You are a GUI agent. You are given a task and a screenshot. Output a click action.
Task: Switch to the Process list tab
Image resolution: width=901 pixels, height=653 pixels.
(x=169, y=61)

◆ ◆ ◆ ◆

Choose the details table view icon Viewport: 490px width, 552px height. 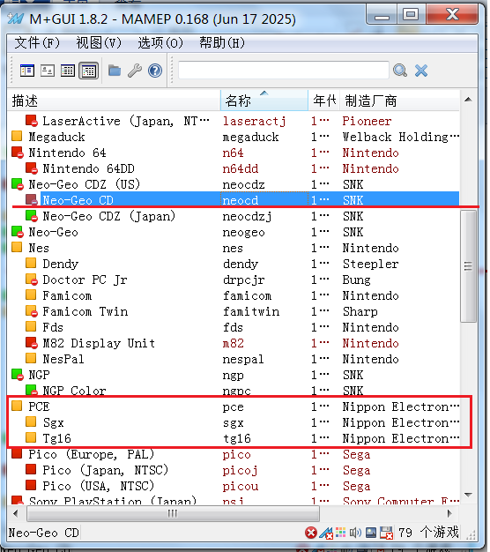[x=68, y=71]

◆ ◆ ◆ ◆

## [DIRECTIONS]
Reproduce the lines beginning with the one that contains "You are a GUI" and running through the one that contains "(x=169, y=61)", swapping "Process list" for "Services" and changing nothing else.

## [IN RESPONSE]
You are a GUI agent. You are given a task and a screenshot. Output a click action.
Task: Switch to the Services tab
Image resolution: width=901 pixels, height=653 pixels.
(x=169, y=61)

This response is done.